Give the number of lines in the records below that contain the word "will", and nothing more.

━━━ EXERCISE MATERIAL ━━━

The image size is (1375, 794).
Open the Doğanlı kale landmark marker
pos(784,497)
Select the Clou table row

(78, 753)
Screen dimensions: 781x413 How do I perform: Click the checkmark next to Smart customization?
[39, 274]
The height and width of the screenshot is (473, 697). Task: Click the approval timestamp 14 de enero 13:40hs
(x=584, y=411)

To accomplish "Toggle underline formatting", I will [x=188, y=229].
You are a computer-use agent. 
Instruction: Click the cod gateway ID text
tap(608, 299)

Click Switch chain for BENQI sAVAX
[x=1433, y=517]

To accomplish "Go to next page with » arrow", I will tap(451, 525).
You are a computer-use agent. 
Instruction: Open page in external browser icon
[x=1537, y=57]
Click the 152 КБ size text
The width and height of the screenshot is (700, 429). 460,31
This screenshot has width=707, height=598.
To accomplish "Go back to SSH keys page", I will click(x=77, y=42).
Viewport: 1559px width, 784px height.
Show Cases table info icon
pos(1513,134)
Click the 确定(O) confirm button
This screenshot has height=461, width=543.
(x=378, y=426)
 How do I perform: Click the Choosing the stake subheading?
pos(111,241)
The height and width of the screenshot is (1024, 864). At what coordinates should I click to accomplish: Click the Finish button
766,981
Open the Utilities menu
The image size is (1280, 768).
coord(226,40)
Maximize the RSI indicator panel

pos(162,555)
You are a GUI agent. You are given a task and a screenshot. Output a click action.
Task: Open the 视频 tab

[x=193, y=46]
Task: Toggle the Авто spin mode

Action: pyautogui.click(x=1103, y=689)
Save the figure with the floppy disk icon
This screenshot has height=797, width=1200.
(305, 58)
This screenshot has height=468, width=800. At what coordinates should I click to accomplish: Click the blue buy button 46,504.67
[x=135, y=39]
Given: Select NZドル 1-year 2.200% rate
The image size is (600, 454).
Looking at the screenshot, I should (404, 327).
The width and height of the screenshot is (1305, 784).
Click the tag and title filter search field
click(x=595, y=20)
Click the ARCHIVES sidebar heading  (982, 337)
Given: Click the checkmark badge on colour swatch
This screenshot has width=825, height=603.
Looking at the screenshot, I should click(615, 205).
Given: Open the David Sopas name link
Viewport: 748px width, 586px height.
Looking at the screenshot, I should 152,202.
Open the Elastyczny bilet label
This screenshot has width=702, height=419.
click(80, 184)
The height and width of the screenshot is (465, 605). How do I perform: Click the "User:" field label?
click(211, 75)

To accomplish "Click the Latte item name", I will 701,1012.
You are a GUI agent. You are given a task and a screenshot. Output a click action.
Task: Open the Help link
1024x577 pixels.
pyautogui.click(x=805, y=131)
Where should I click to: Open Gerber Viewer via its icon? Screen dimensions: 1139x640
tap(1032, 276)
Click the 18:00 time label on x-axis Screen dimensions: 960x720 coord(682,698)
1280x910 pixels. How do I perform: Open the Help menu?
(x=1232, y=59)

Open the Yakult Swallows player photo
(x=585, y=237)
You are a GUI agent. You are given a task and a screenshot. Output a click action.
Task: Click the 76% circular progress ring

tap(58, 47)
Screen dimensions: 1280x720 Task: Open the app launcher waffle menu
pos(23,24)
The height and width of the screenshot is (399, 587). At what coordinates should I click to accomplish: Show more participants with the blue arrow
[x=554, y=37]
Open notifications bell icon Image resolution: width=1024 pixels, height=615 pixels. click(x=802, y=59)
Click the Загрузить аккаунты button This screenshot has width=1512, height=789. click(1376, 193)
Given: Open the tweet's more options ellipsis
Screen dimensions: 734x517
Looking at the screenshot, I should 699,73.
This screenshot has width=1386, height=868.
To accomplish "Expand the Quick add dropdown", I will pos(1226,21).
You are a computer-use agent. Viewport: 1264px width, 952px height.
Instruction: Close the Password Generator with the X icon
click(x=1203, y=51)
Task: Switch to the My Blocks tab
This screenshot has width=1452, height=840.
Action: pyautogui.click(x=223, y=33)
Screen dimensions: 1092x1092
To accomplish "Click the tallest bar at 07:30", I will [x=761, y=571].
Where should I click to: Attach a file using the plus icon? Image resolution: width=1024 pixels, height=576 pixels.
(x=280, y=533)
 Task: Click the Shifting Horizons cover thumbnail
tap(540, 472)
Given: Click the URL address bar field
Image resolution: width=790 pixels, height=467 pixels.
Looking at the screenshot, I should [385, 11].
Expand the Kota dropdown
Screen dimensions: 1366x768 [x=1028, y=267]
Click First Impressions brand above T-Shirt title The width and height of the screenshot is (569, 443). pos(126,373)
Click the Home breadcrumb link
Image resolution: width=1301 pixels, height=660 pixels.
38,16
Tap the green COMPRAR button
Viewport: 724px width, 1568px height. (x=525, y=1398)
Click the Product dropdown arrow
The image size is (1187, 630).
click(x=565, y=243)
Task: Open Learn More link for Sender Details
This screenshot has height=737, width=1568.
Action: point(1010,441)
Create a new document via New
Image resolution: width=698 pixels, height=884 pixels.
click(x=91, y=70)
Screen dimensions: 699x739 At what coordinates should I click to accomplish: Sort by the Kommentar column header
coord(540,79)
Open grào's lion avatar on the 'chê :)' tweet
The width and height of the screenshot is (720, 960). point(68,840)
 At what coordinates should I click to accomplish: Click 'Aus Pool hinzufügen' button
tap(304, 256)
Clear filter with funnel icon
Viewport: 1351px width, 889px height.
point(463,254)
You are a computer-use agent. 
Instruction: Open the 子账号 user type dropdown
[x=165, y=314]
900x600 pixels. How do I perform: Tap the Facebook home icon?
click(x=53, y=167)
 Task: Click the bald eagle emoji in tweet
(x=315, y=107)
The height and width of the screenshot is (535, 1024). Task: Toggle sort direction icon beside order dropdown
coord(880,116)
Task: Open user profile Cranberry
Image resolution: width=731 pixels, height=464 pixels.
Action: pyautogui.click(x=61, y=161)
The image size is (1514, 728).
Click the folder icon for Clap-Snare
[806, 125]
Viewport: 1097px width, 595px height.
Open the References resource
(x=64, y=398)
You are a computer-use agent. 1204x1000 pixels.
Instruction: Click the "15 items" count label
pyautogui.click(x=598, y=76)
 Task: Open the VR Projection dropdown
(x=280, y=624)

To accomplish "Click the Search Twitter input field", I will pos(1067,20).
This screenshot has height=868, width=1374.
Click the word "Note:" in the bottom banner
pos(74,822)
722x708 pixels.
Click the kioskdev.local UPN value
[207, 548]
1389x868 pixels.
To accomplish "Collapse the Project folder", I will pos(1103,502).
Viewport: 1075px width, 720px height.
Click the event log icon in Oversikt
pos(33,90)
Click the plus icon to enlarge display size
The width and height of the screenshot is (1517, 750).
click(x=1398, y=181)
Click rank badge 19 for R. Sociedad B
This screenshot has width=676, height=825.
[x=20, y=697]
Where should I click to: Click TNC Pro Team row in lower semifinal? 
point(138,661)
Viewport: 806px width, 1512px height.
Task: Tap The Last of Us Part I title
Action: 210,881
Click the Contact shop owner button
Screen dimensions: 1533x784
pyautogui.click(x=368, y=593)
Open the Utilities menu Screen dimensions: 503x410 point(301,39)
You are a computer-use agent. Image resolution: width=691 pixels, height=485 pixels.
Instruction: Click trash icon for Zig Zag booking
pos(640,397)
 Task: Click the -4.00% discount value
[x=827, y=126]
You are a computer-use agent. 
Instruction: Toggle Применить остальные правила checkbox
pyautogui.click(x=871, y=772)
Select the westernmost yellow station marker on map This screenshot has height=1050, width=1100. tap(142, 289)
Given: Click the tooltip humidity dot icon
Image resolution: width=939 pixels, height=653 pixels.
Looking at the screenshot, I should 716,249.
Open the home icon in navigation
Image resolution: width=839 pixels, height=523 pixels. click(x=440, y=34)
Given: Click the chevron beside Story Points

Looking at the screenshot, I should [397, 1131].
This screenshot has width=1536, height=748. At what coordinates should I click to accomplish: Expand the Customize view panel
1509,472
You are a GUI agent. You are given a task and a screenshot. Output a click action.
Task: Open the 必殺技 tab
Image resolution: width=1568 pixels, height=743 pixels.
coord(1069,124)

━━━

(ANSWER SPACE)
8